Another piece of the puzzle is hospitals. Their powerful lobby made sure that very favorable provisions were included in the ACA, giving them an unfair market advantage. They are consolidating, merging with other hospitals and  purchasing physician practices, leaving some areas of the country short of physicians in private practice. They are creating entities called Accountable Care Organizations-similar to the capitated HMOs of the 1990s, only much worse. Anti-trust laws are being relaxed or ignored entirely to accelerate this process. The ACO is better suited to deliver government run healthcare because physician behavior is easier to regulate. The hospital is the employer and the government writes a single check to the hospital, which distributes the money to everyone involved in the care of a patient.

Many people mistakenly believe that a government run healthcare system will be the solution to our current health system dysfunction, however, countries like England, with its National Health Service, are moving away from this failed model just as we rush to embrace it.
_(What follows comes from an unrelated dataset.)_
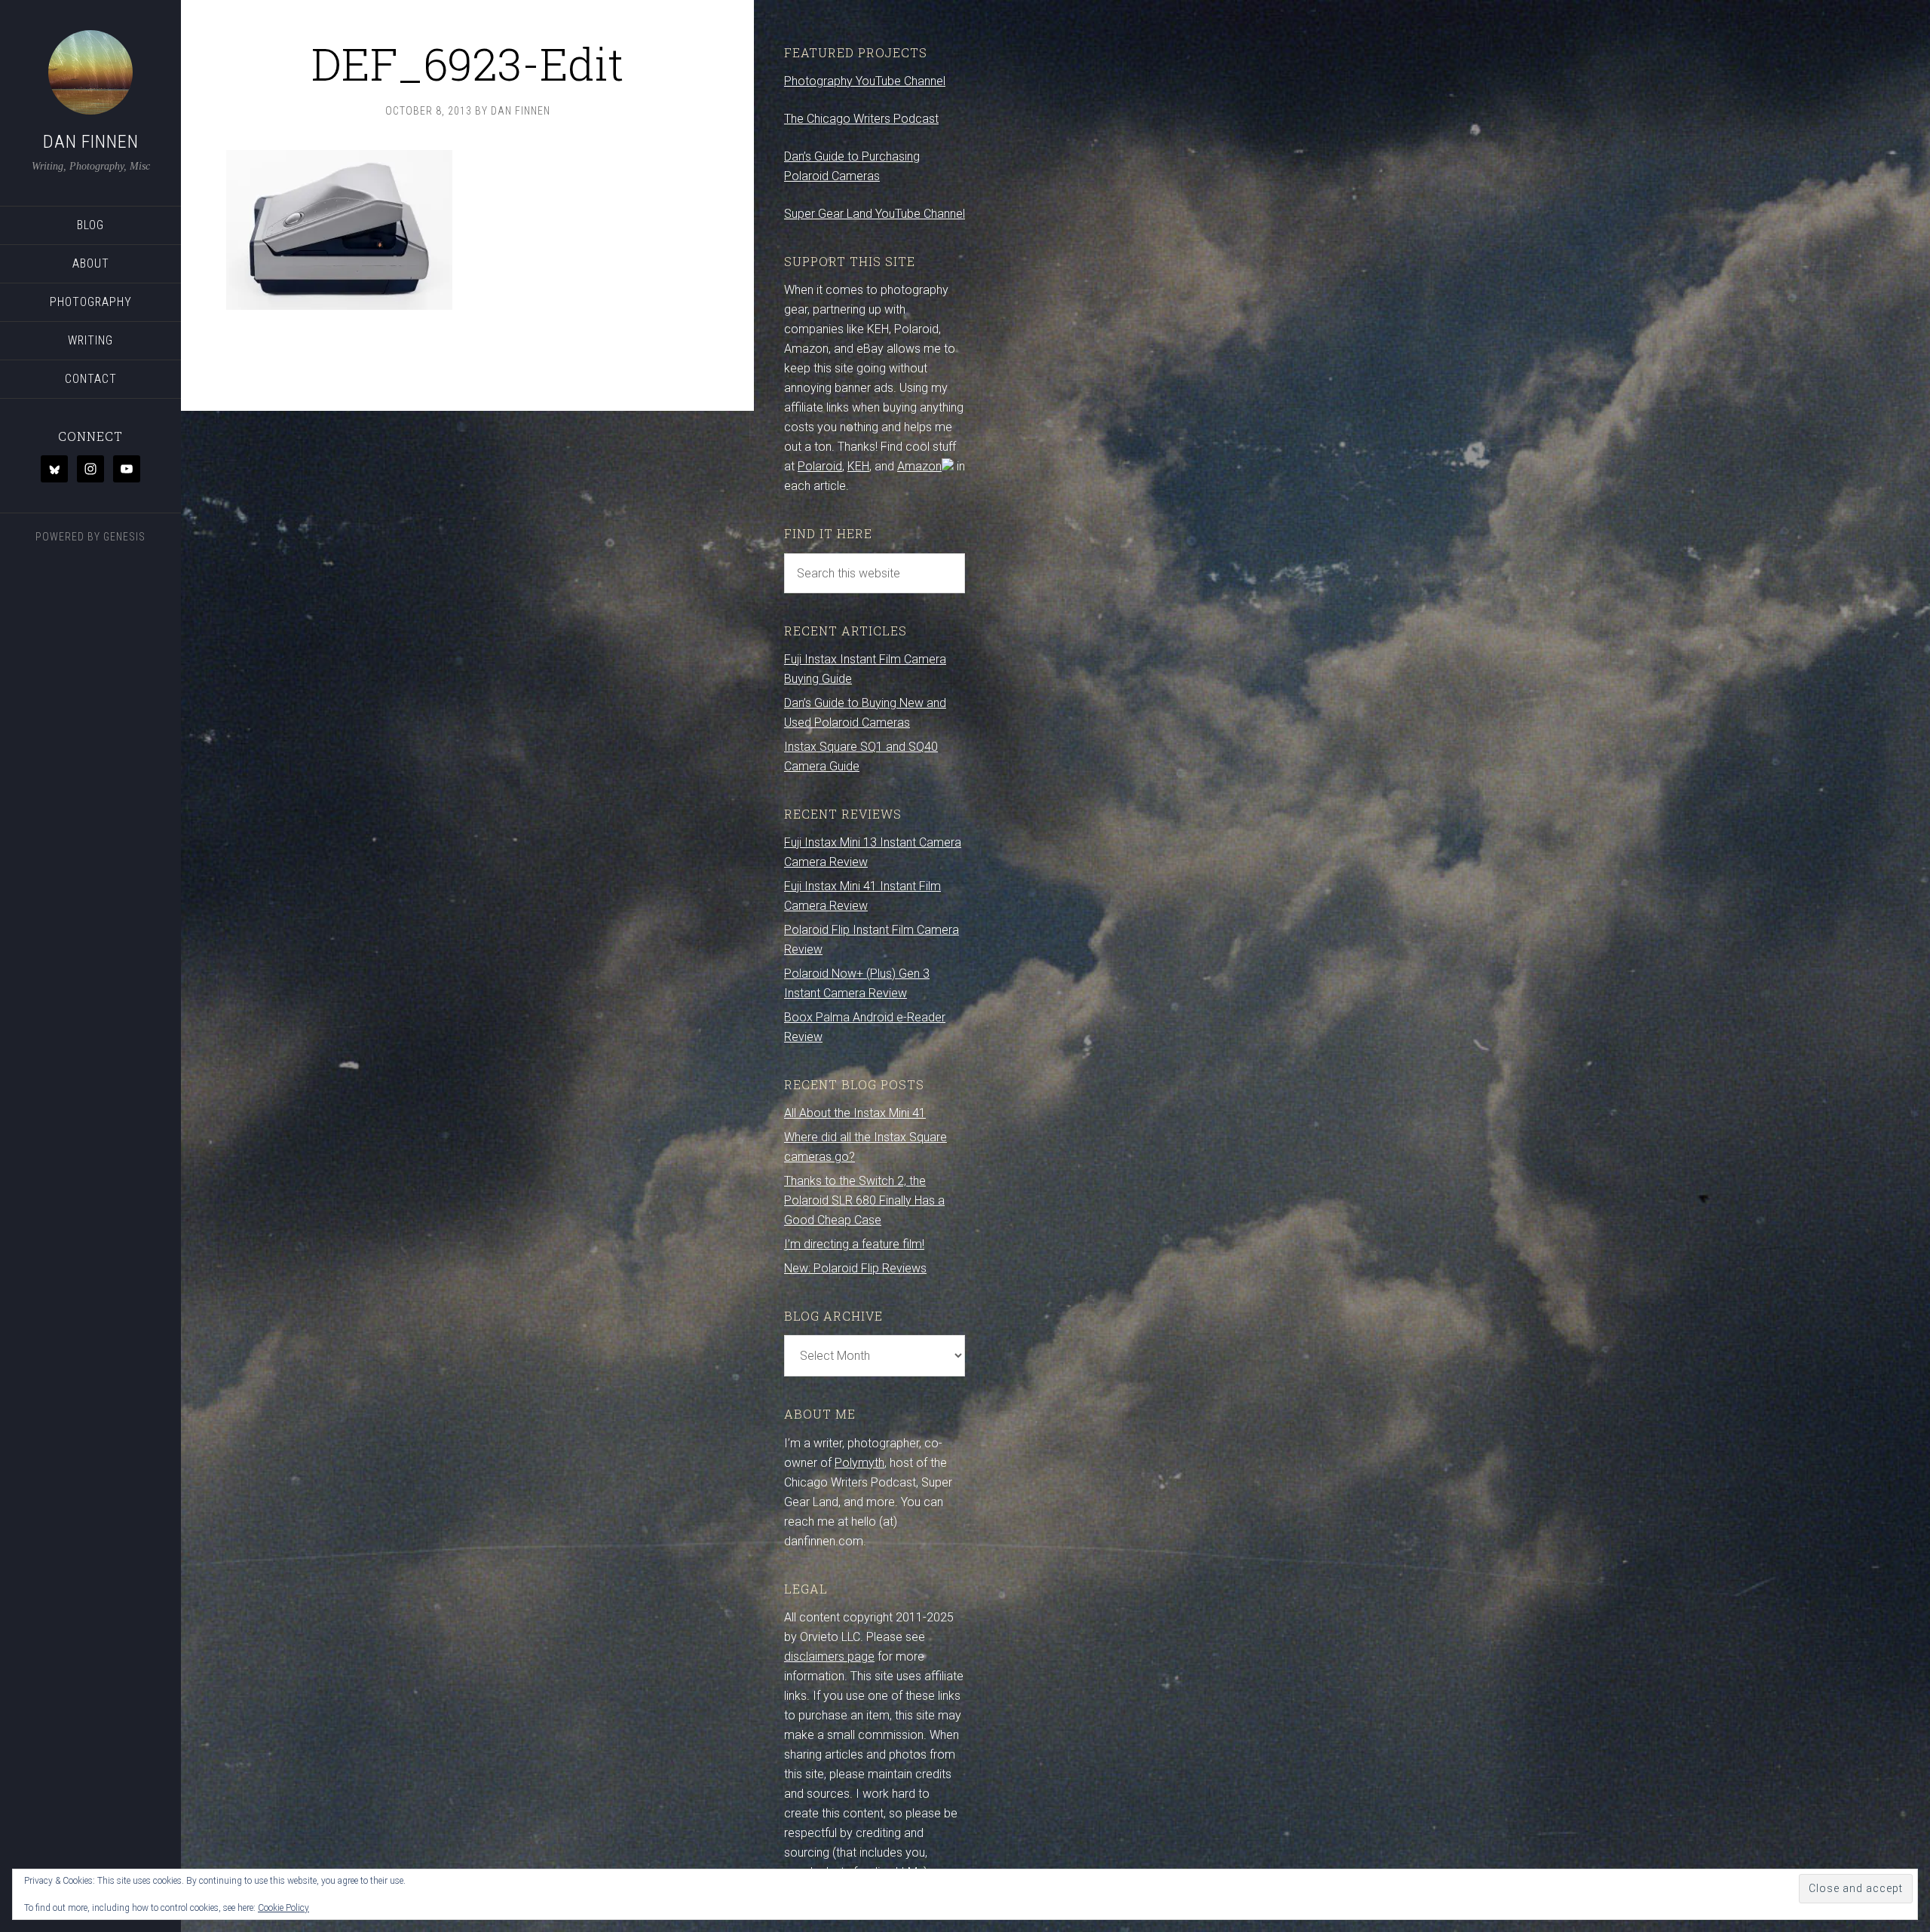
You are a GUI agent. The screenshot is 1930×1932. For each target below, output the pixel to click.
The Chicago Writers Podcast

Such systems are not compassionate.  By their very design they must force rationing, decided by “experts”, instead of you and your physician.  Everyone will receive the care that the government chooses for society, not for an individual.

All Americans need to connect the dots quickly, before it is too late to matter.

Hal Scherz is the President & Founder of Docs4PatientCare. He is a full time pediatric urologist at Children’s Hospital of Atlanta and a clinical associate professor of urology at Emory University.